At this writing, five uneasy days had passed
without as much as a whimper from Ota. More and more, the ensuing silence
conveys an eloquence not even a thousand words can possibly describe.
Whatever happened to the fabled facility of "Wait and get"?
Hell hath no fury than a woman scorned, Shakespeare tells us.
Now, with Fayose, we now know no venom is as lethal as an estranged godson on
rampage. For all his unalloyed loyalty and submission to be used for dirty
jobs, he regrets Obasanjo eventually betrayed him by orchestrating his kangaroo
impeachment in October 2006.
Of course as a former OBJ enforcer, the "Oshoko" of Ekiti was an
insider. What seems to complicate matters is that he did not just squeal; he
named living witnesses in the series of infamies OBJ perpetrated as Nigeria's
civilian emperor, particularly between 2004 and 2006.

Provided data
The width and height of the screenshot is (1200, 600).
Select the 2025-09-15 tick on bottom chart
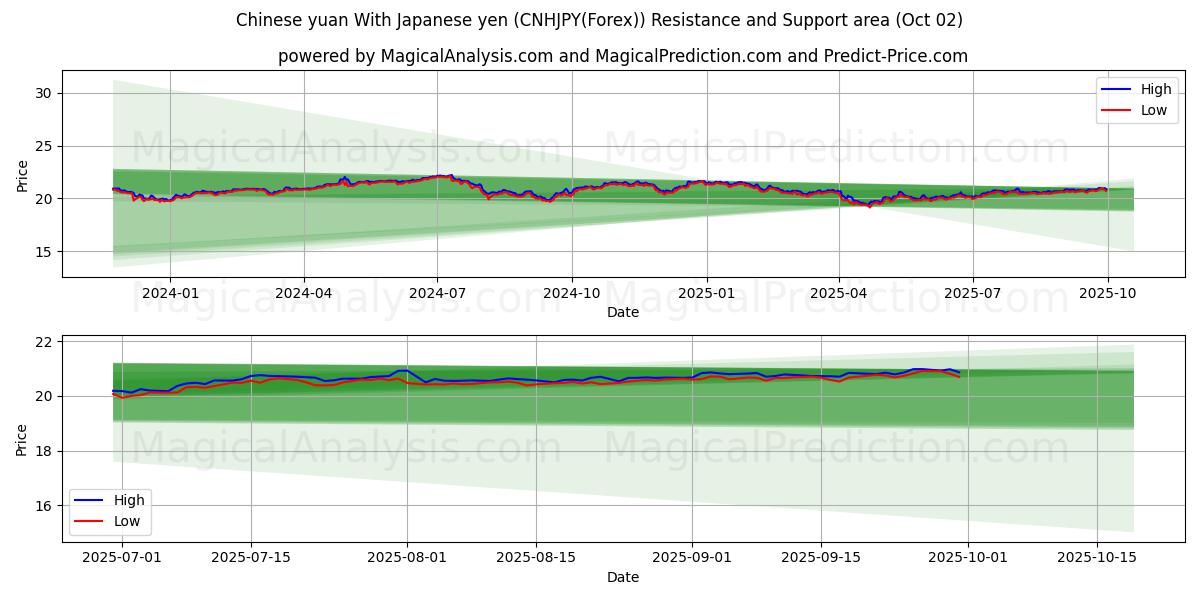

Short task A
In the commentary on Fayose and Obasanjo, in what month and year was Fayose's impeachment orchestrated?
Short task B
Continue the commentary on Fayose and Obasanjo, starting right after its final sentence.

Reply A
October 2006.

Reply B
The revelations surely stink. The image of
Obasanjo revealed is pathetic indeed. They include how public funds were used
to bribe lawmakers to support Third Term Agenda which OBJ has in the last
decade fought tooth and nail to deny. Going down memory lane, for instance,
Fayose recalled that the day the bill was shot down at the National Assembly,
OBJ dozed off in bitterness as they rode together from Akure airport to Ado
Ekiti. Midway, he recalled, OBJ jerked up from slumber, muttering, "Ah,
(Ken) Nnamani (then Senate president) willl not leave in one piece".